**Problem details**
Every entry needs to be given again exactly as it reads.

**Records supplied**
========================

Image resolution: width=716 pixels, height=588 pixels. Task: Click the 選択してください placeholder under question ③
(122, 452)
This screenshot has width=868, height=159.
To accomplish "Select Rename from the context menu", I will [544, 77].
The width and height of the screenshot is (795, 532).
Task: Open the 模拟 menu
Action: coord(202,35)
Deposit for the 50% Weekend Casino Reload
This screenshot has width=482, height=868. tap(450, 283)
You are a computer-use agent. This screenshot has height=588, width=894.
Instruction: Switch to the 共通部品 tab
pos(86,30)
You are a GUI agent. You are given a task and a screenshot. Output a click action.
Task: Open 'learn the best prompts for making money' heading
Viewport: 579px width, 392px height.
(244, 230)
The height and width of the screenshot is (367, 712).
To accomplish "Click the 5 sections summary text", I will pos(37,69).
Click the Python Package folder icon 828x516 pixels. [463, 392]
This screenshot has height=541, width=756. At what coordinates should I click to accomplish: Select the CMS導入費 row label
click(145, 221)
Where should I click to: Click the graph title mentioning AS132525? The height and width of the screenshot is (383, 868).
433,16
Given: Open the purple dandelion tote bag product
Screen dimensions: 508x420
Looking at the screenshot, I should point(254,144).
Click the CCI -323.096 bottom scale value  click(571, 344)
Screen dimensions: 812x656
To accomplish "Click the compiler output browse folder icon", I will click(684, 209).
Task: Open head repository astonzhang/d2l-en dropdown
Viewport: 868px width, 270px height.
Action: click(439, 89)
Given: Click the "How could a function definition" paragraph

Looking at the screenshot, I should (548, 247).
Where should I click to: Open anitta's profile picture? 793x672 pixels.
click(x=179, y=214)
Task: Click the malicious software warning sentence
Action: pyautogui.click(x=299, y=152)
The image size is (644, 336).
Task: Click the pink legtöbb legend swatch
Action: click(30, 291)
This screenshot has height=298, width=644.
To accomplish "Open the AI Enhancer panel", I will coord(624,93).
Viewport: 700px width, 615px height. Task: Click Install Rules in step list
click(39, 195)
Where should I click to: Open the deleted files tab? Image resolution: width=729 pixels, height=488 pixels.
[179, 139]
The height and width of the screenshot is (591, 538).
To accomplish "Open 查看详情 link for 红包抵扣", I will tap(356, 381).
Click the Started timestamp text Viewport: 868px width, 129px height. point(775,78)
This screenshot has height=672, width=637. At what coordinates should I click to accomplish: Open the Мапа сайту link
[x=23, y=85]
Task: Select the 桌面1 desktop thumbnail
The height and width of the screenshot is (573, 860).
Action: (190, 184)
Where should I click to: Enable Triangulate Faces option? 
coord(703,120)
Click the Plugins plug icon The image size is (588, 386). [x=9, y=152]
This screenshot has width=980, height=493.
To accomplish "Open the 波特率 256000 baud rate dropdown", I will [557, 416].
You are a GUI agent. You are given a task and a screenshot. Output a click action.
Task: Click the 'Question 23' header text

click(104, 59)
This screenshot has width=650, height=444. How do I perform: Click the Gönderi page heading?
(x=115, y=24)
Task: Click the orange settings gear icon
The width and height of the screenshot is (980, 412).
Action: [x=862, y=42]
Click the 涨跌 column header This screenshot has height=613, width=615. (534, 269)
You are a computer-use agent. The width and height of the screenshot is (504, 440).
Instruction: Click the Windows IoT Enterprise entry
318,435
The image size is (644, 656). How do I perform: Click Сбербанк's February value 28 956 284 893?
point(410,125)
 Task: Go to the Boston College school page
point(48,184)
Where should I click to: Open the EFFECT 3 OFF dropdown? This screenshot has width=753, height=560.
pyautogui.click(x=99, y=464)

========================

**Output of the task**
Image resolution: width=716 pixels, height=588 pixels. Task: Click the 選択してください placeholder under question ③
(122, 452)
This screenshot has width=868, height=159.
To accomplish "Select Rename from the context menu", I will [544, 77].
The width and height of the screenshot is (795, 532).
Task: Open the 模拟 menu
Action: coord(202,35)
Deposit for the 50% Weekend Casino Reload
This screenshot has width=482, height=868. tap(450, 283)
You are a computer-use agent. This screenshot has height=588, width=894.
Instruction: Switch to the 共通部品 tab
pos(86,30)
You are a GUI agent. You are given a task and a screenshot. Output a click action.
Task: Open 'learn the best prompts for making money' heading
Viewport: 579px width, 392px height.
(244, 230)
The height and width of the screenshot is (367, 712).
To accomplish "Click the 5 sections summary text", I will pos(37,69).
Click the Python Package folder icon 828x516 pixels. [463, 392]
This screenshot has height=541, width=756. At what coordinates should I click to accomplish: Select the CMS導入費 row label
click(145, 221)
Where should I click to: Click the graph title mentioning AS132525? The height and width of the screenshot is (383, 868).
433,16
Given: Open the purple dandelion tote bag product
Screen dimensions: 508x420
Looking at the screenshot, I should point(254,144).
Click the CCI -323.096 bottom scale value  click(571, 344)
Screen dimensions: 812x656
To accomplish "Click the compiler output browse folder icon", I will click(684, 209).
Task: Open head repository astonzhang/d2l-en dropdown
Viewport: 868px width, 270px height.
Action: click(439, 89)
Given: Click the "How could a function definition" paragraph

Looking at the screenshot, I should (548, 247).
Where should I click to: Open anitta's profile picture? 793x672 pixels.
click(x=179, y=214)
Task: Click the malicious software warning sentence
Action: pyautogui.click(x=299, y=152)
The image size is (644, 336).
Task: Click the pink legtöbb legend swatch
Action: click(30, 291)
This screenshot has height=298, width=644.
To accomplish "Open the AI Enhancer panel", I will coord(624,93).
Viewport: 700px width, 615px height. Task: Click Install Rules in step list
click(39, 195)
Where should I click to: Open the deleted files tab? Image resolution: width=729 pixels, height=488 pixels.
[179, 139]
The height and width of the screenshot is (591, 538).
To accomplish "Open 查看详情 link for 红包抵扣", I will tap(356, 381).
Click the Started timestamp text Viewport: 868px width, 129px height. point(775,78)
This screenshot has height=672, width=637. At what coordinates should I click to accomplish: Open the Мапа сайту link
[x=23, y=85]
Task: Select the 桌面1 desktop thumbnail
The height and width of the screenshot is (573, 860).
Action: (190, 184)
Where should I click to: Enable Triangulate Faces option? 
coord(703,120)
Click the Plugins plug icon The image size is (588, 386). [x=9, y=152]
This screenshot has width=980, height=493.
To accomplish "Open the 波特率 256000 baud rate dropdown", I will [557, 416].
You are a GUI agent. You are given a task and a screenshot. Output a click action.
Task: Click the 'Question 23' header text

click(104, 59)
This screenshot has width=650, height=444. How do I perform: Click the Gönderi page heading?
(x=115, y=24)
Task: Click the orange settings gear icon
The width and height of the screenshot is (980, 412).
Action: [x=862, y=42]
Click the 涨跌 column header This screenshot has height=613, width=615. (534, 269)
You are a computer-use agent. The width and height of the screenshot is (504, 440).
Instruction: Click the Windows IoT Enterprise entry
318,435
The image size is (644, 656). How do I perform: Click Сбербанк's February value 28 956 284 893?
point(410,125)
 Task: Go to the Boston College school page
point(48,184)
Where should I click to: Open the EFFECT 3 OFF dropdown? This screenshot has width=753, height=560.
pyautogui.click(x=99, y=464)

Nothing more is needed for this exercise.